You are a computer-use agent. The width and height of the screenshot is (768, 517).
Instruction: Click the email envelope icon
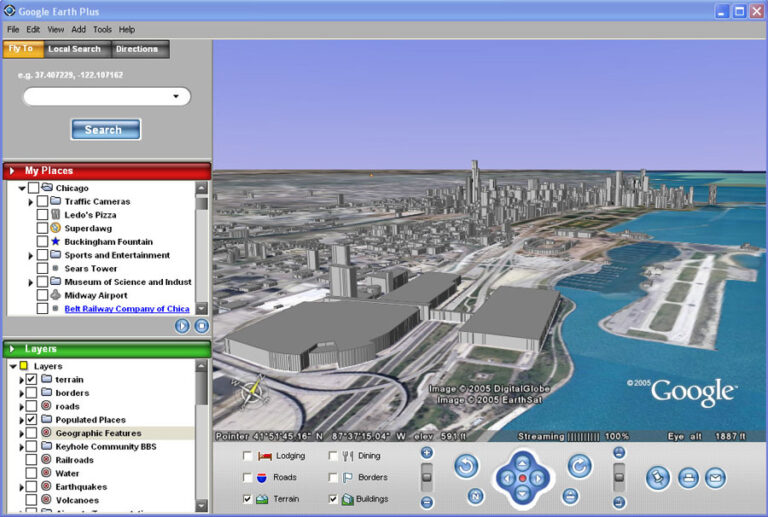point(716,478)
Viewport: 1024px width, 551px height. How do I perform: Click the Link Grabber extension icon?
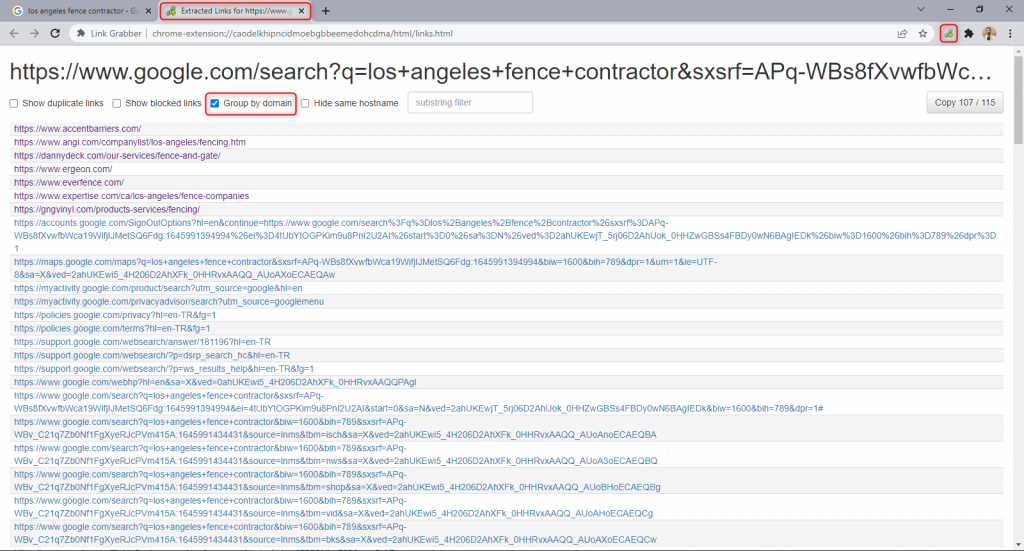click(948, 33)

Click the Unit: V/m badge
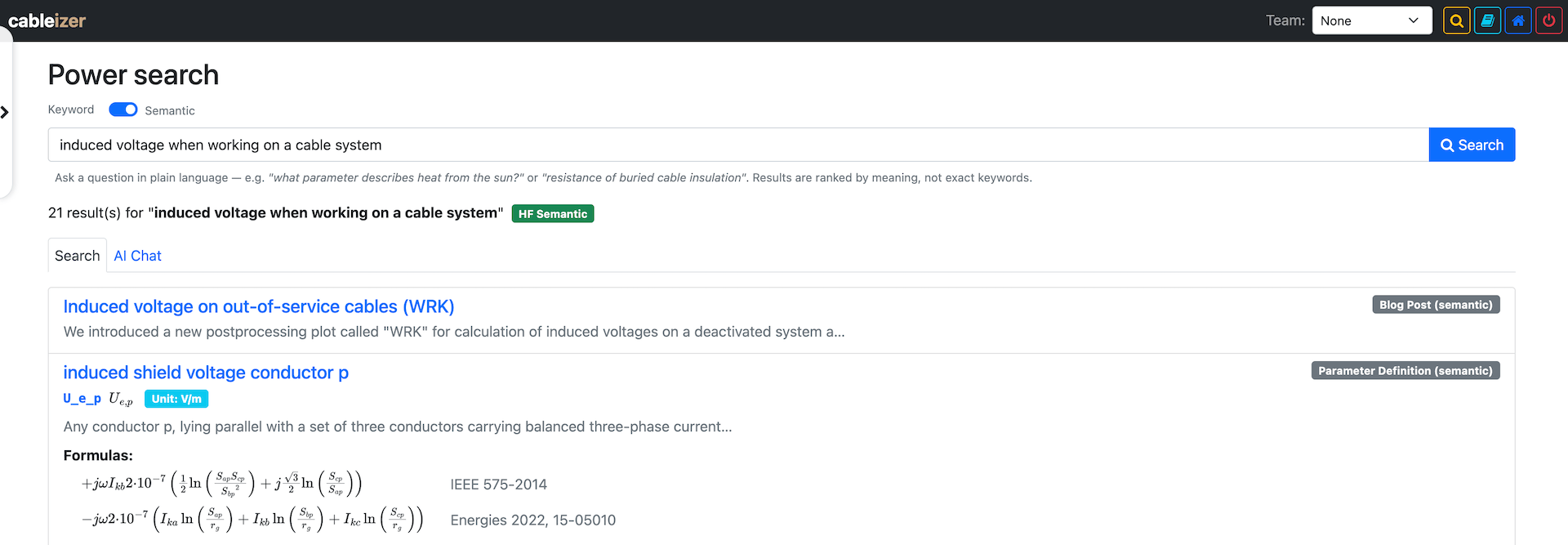pos(176,399)
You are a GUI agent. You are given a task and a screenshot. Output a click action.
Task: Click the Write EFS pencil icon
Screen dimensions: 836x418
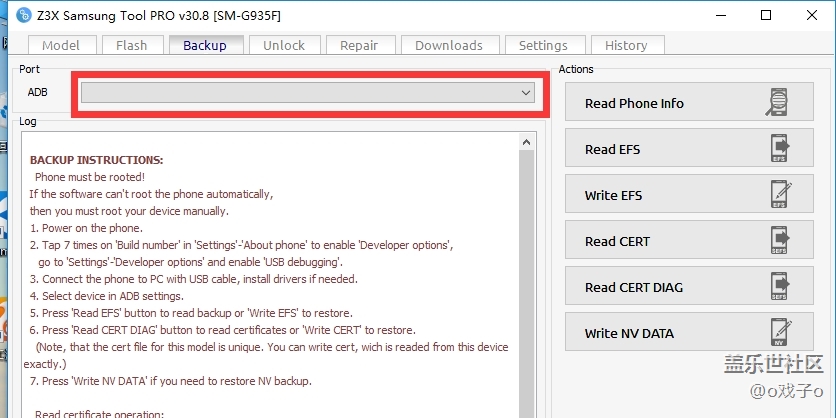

### Task to carry out
Return the entries above exactly and in full; do not include images.

### Exercise output
You are a computer-use agent. The width and height of the screenshot is (768, 517).
Instruction: Click the email envelope icon
point(716,478)
Viewport: 1024px width, 551px height. How do I perform: Click the Link Grabber extension icon?
click(948, 33)

Click the Unit: V/m badge
pos(176,399)
You are a GUI agent. You are given a task and a screenshot. Output a click action.
Task: Click the Write EFS pencil icon
Screen dimensions: 836x418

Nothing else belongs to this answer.